HOW TO COMPLETE THIS TASK:
Please copy each line of the data that includes the string "agent".

Stored data entries:
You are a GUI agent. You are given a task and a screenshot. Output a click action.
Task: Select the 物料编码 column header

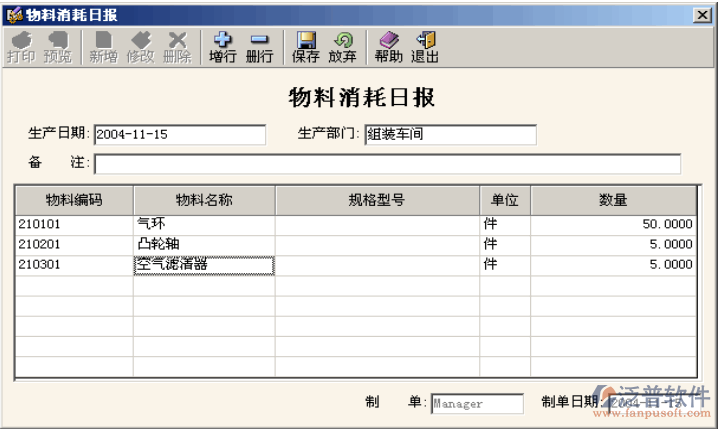tap(74, 200)
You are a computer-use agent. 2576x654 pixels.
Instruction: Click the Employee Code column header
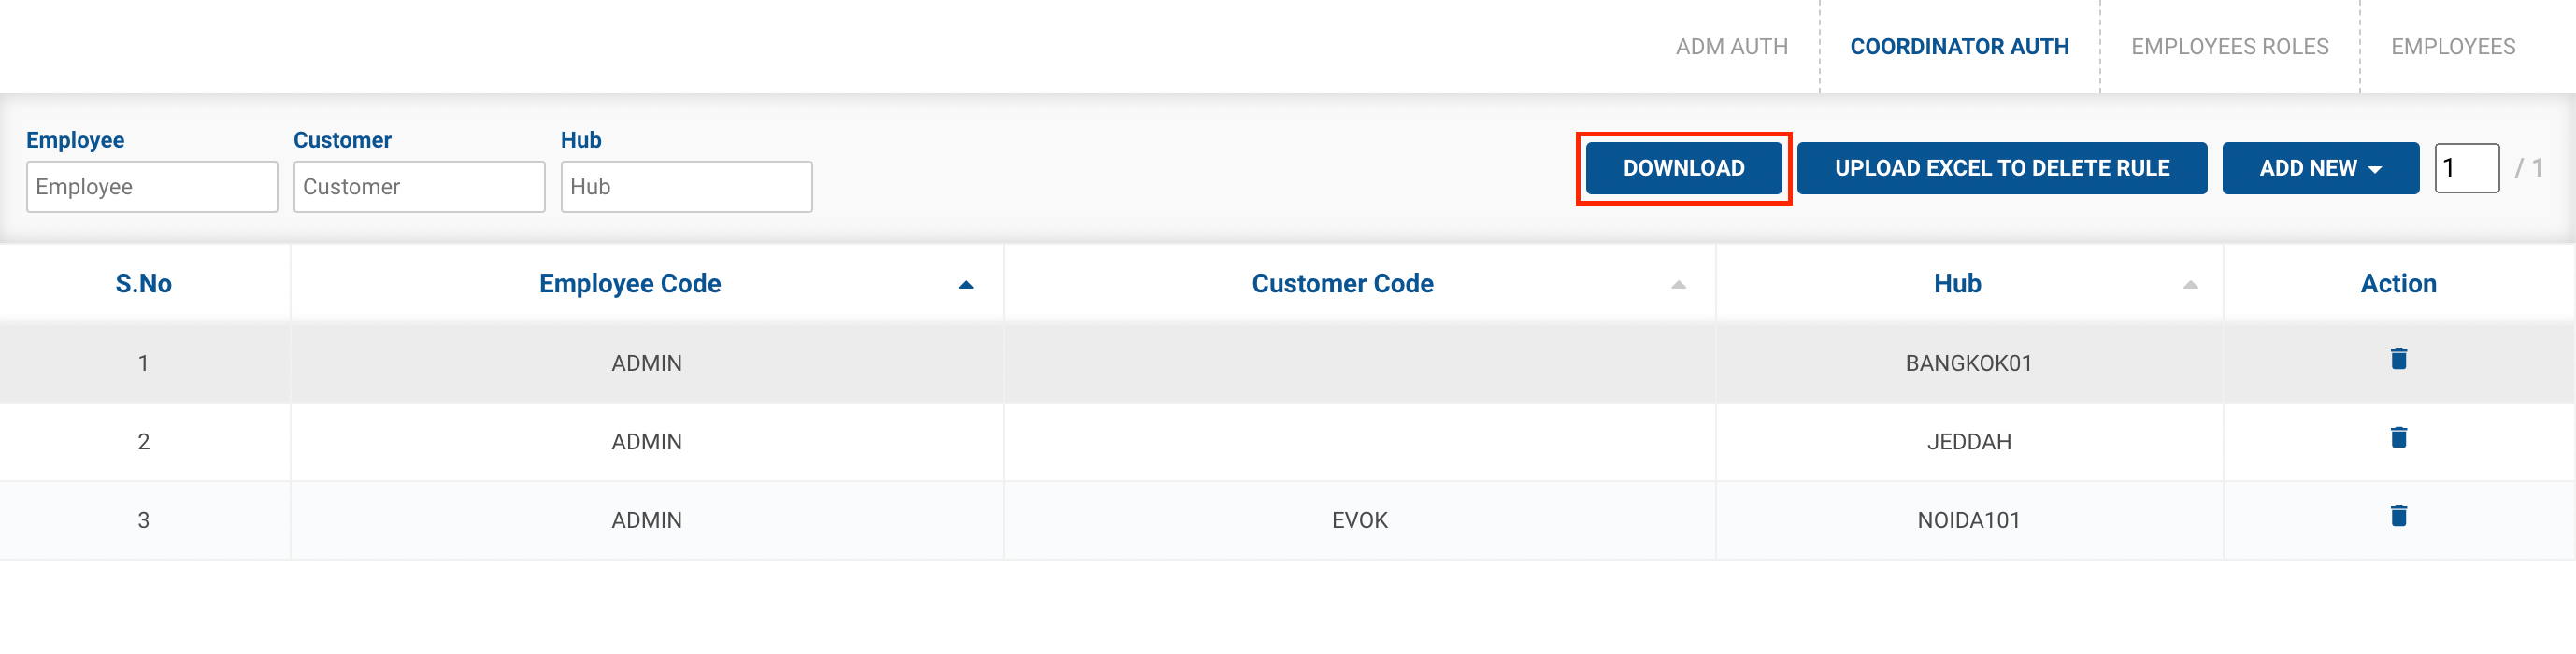click(x=630, y=284)
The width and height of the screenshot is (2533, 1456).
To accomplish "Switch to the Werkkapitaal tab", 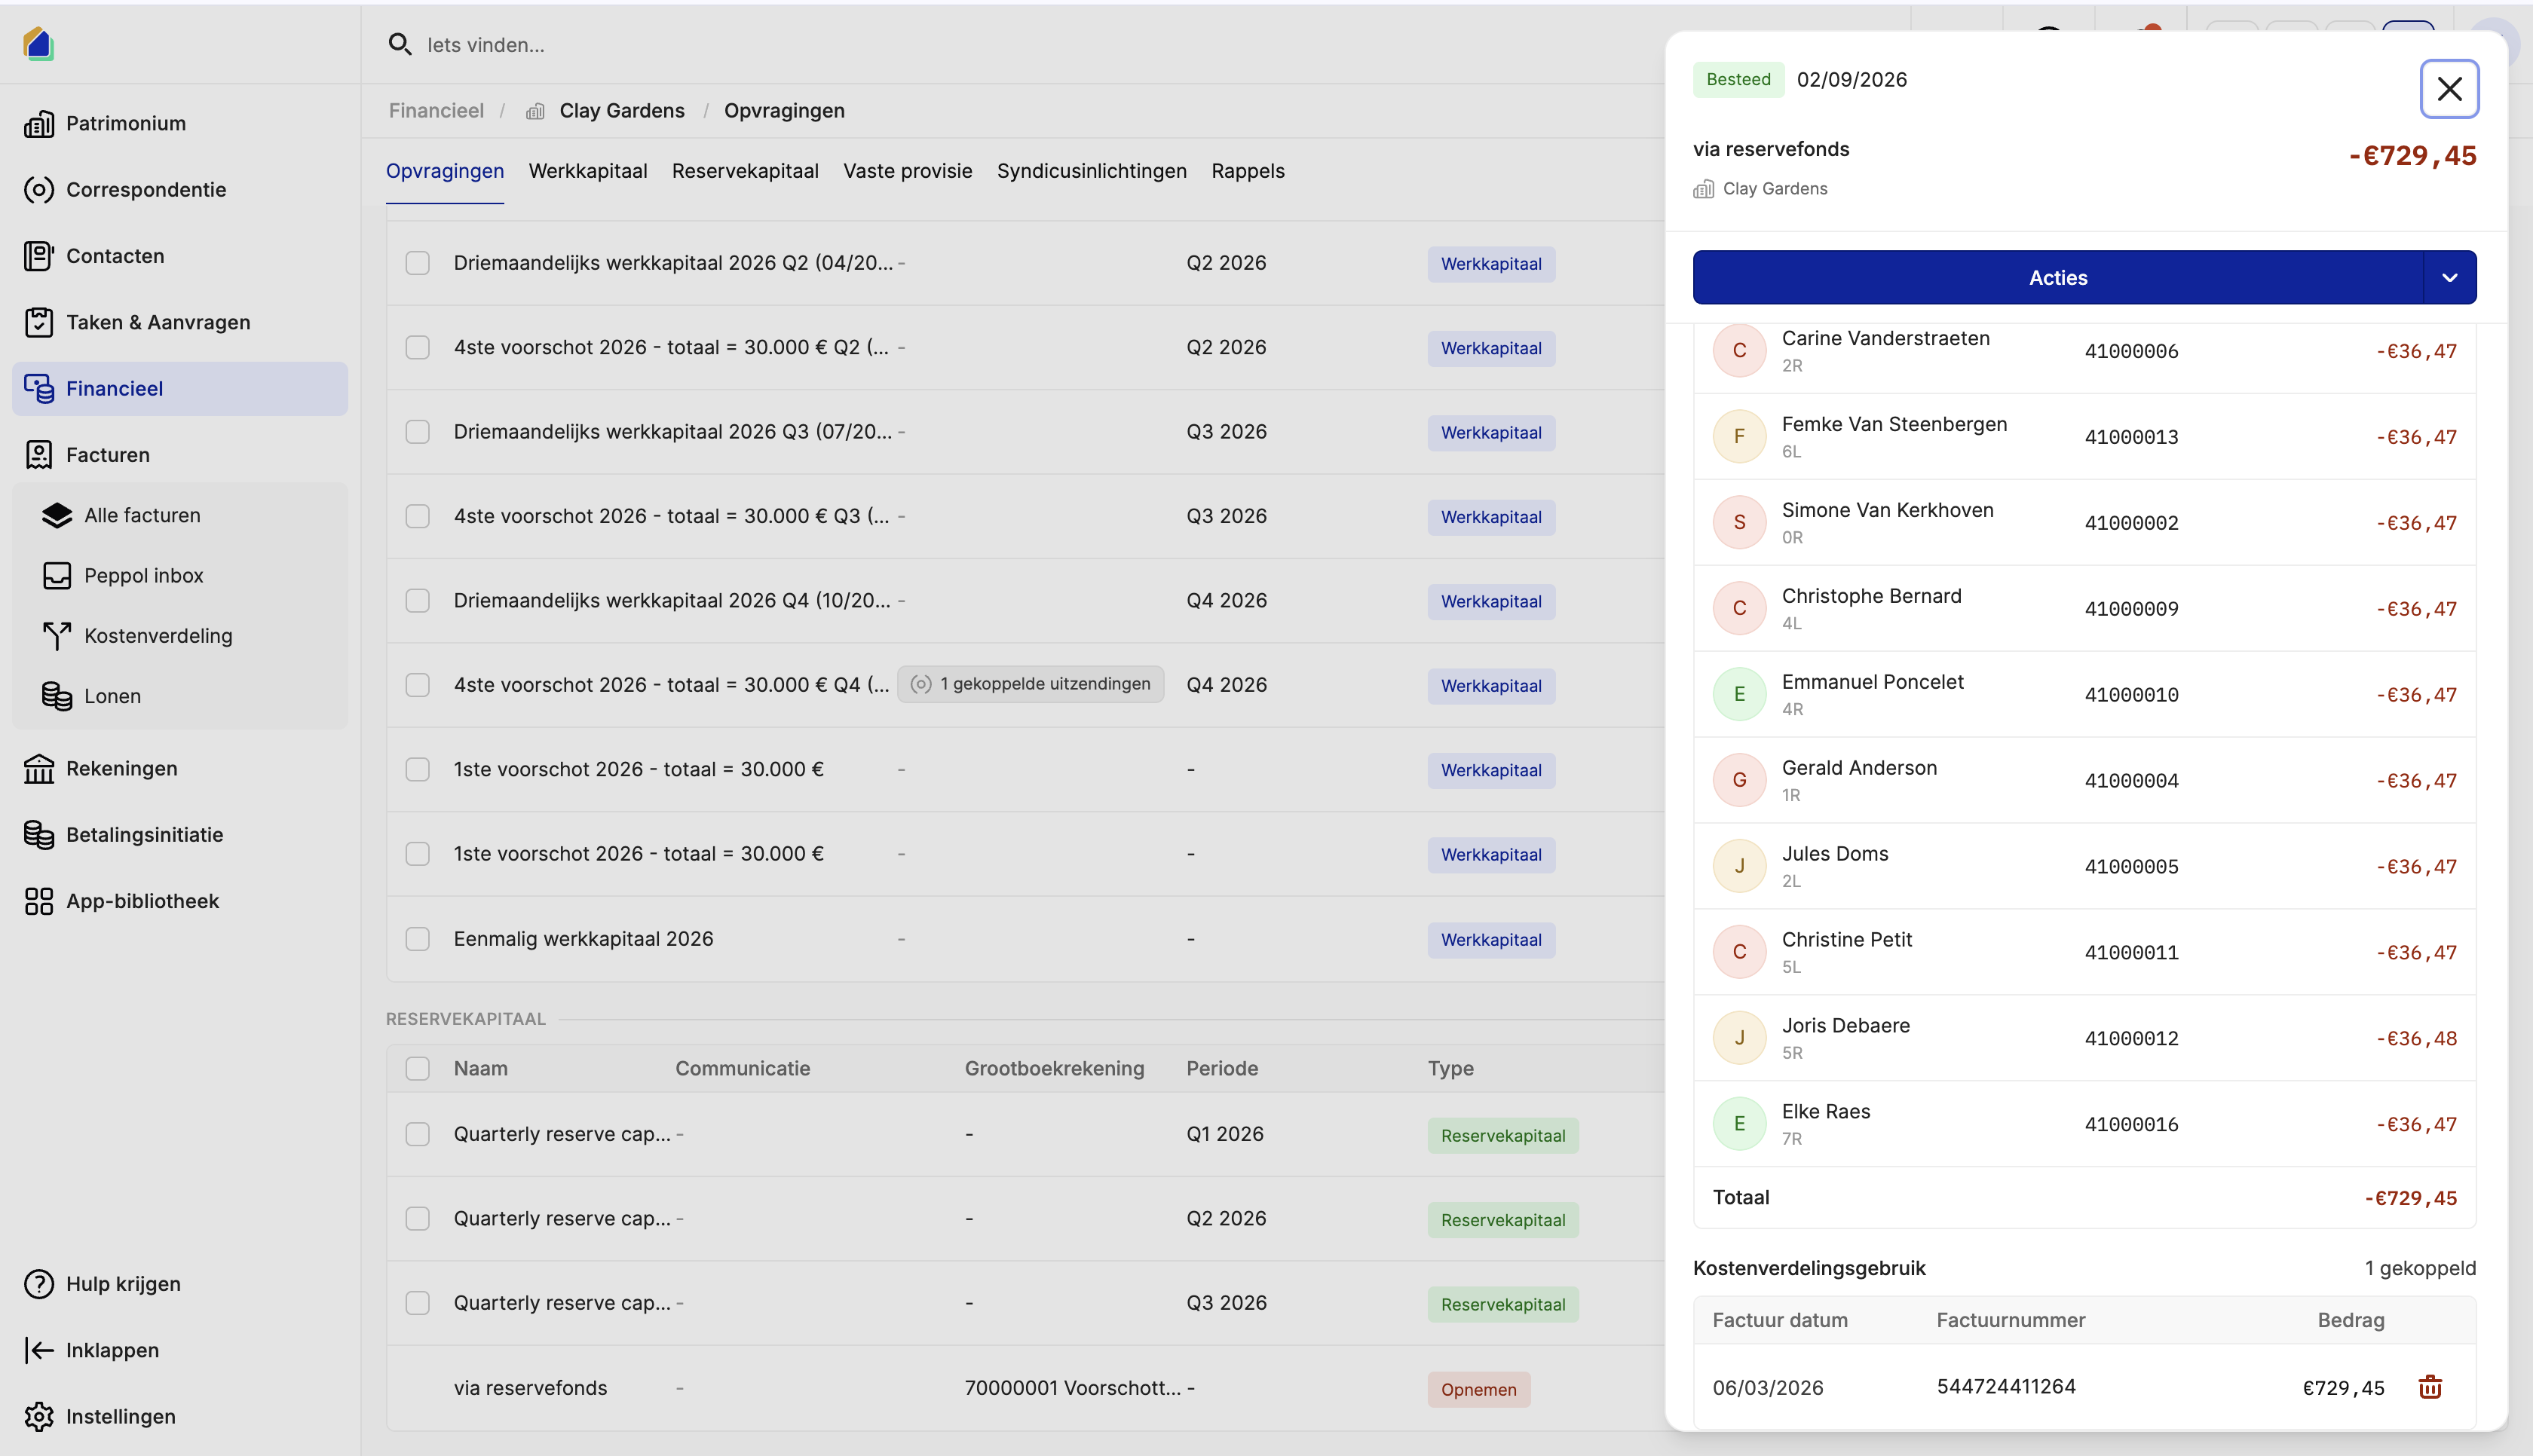I will point(588,171).
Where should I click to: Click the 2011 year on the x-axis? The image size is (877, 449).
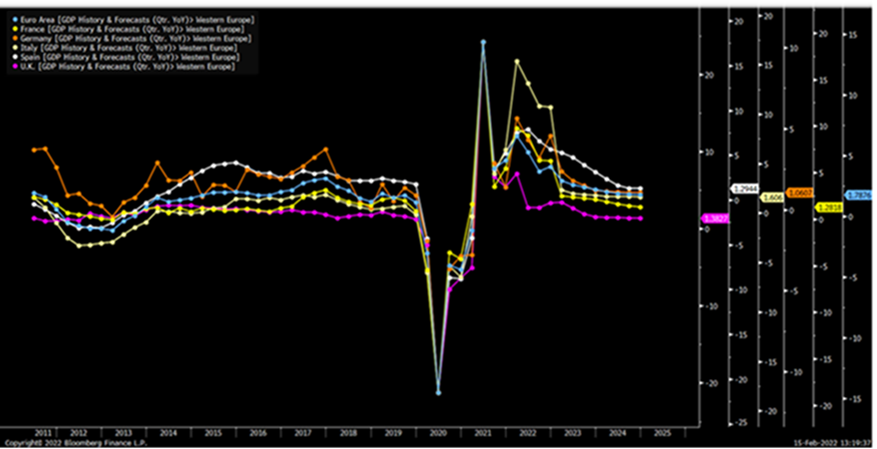pos(42,432)
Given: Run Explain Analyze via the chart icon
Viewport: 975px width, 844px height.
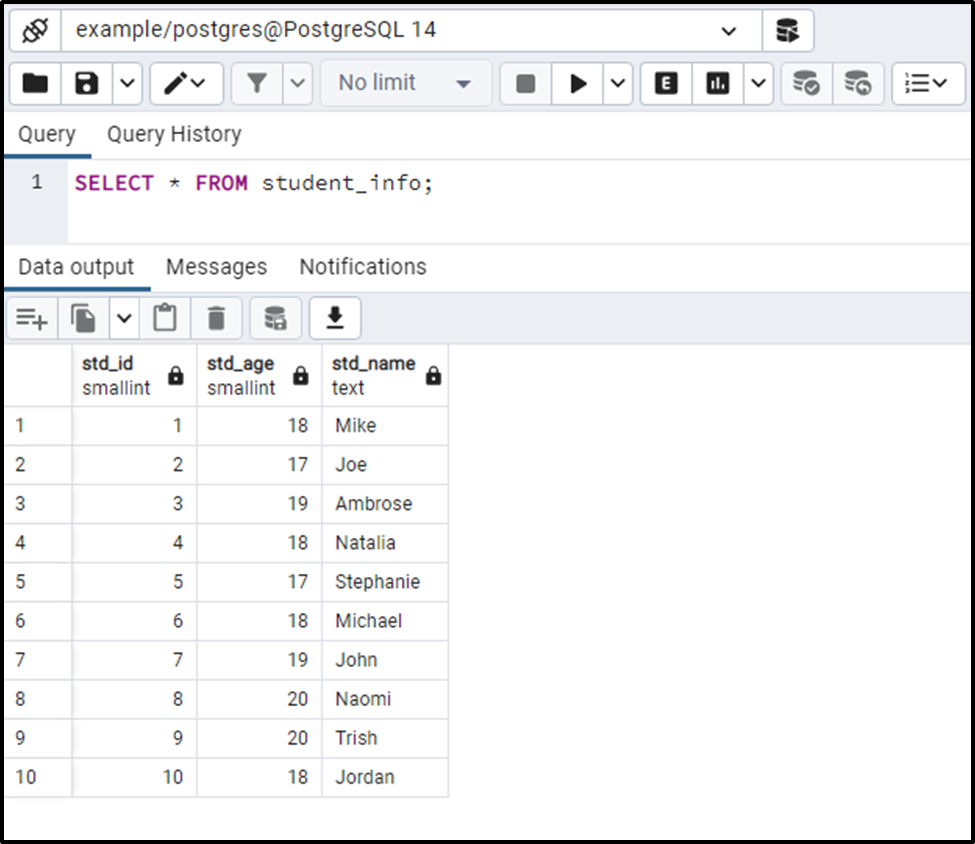Looking at the screenshot, I should (x=717, y=83).
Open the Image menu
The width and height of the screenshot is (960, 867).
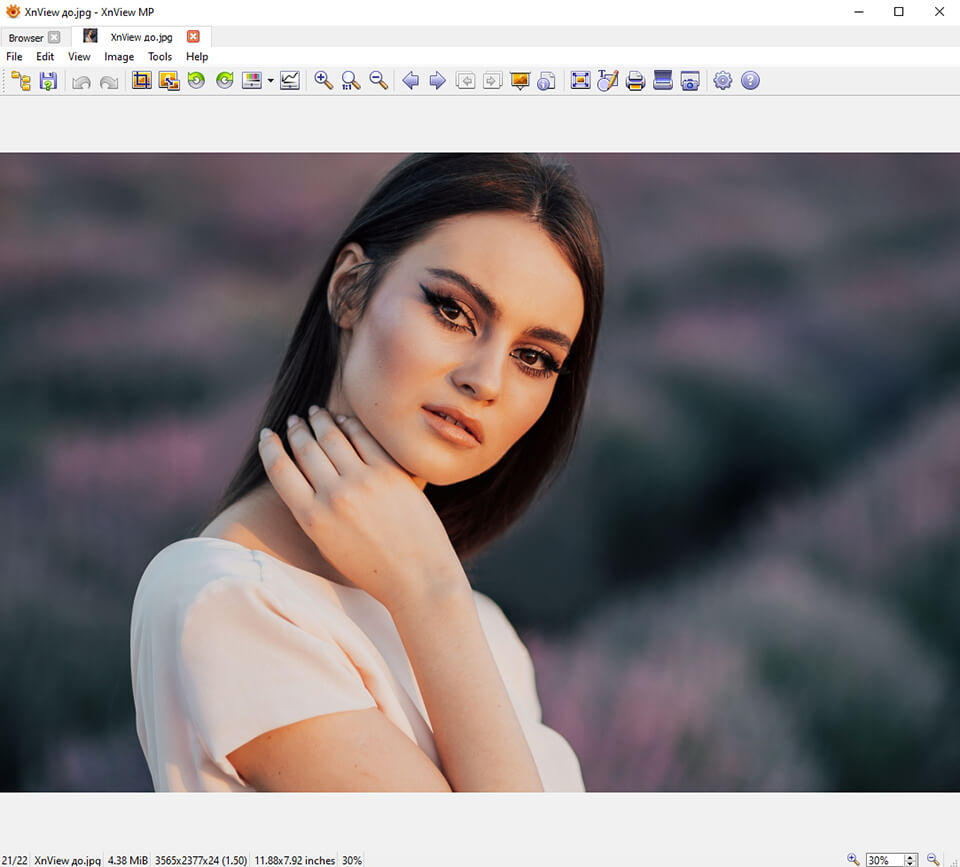[x=119, y=57]
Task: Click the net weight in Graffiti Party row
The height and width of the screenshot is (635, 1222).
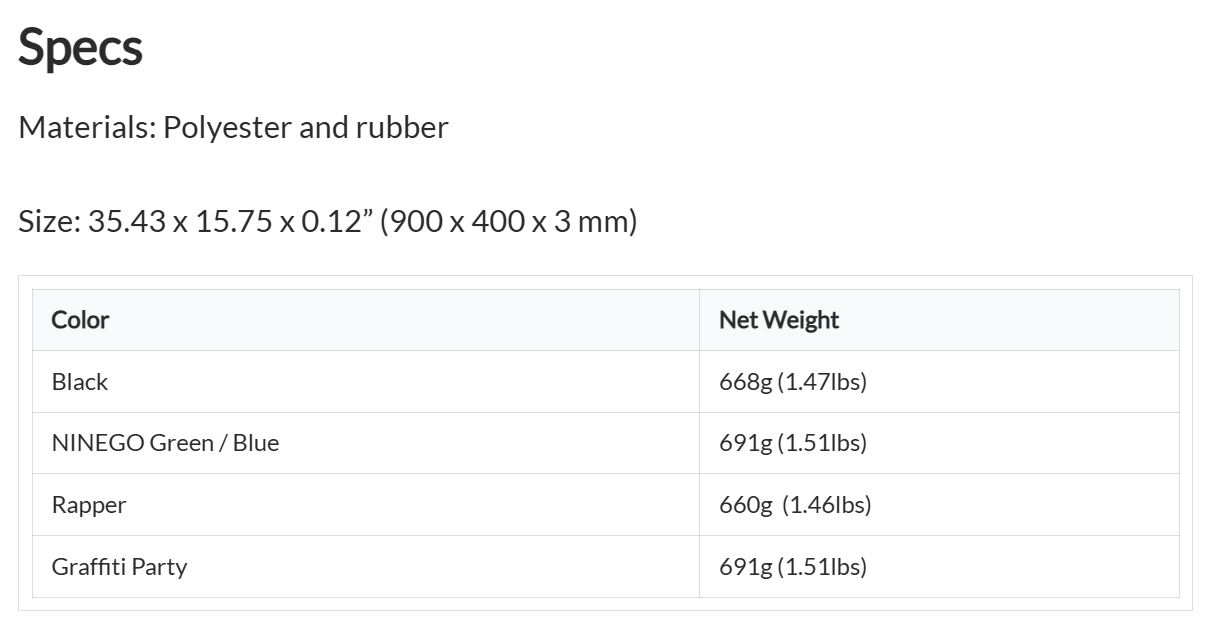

TASK ANSWER:
You are a GUI agent. You are given a task and a screenshot. Output a click action.
You are a computer-use agent. 2576x654 pixels.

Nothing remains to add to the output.